Die Täterin habe sich allem Anschein nach das Leben genommen, erklärte die Polizei. Von weiteren Verdächtigen oder einer anhaltenden Gefahr für die Öffentlichkeit werde nicht ausgegangen. Nähere Angaben zu der Frau machte die Behörde zunächst nicht. Dass es sich um eine Täterin handeln soll, ist ungewöhnlich. Vergleichbare Taten wurden in Nordamerika bisher fast immer von Männern verübt.

"Es ist schwer, in einer Nacht wie dieser die richtigen Worte zu finden", sagte der Ministerpräsident von British Columbia, David Eby. "Das ist die Art von Dingen, von denen man das Gefühl hat, dass sie an anderen Orten passieren und nicht in der eigenen Heimat." 

Schule bleibt geschlossen

Tumbler Ridge ist eine abgelegene Ortschaft mit rund 2.400 Einwohnern. Sie liegt etwa 1.155 Kilometer nordöstlich von Vancouver. An der Tumbler Ridge Secondary School gibt es 160 Schüler im Alter von zwölf bis 18 Jahren. Sie bleibt für den Rest der Woche geschlossen. Für Betroffene stehen Hilfsangebote zur Verfügung.

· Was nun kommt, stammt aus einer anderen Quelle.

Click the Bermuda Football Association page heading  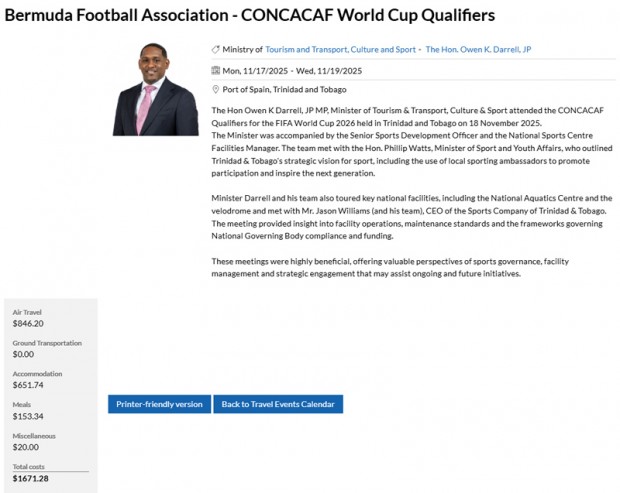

Der kanadische Premierminister Mark Carney verschob seine eigentlich für Mittwoch geplante Reise zur Münchner Sicherheitskonferenz. "Ich bin erschüttert über die schreckliche Schießerei von heute", schrieb er auf der Online-Plattform X. "Meine Gebete und mein tiefstes Beileid gelten den Familien und Freunden, die durch diese schrecklichen Gewalttaten geliebte Menschen verloren haben."

Der Angriff zählt zu den tödlichsten in der kanadischen Geschichte. Im April 2020 erschoss ein als Polizist verkleideter 51-jähriger Mann in der Provinz Nova Scotia 22 Menschen, bevor er von der Polizei getötet wurde. Bei der schlimmsten Schießerei an einer kanadischen Hochschule tötete ein Bewaffneter im Dezember 1989 in Montreal 14 Studentinnen und beging anschließend Suizid.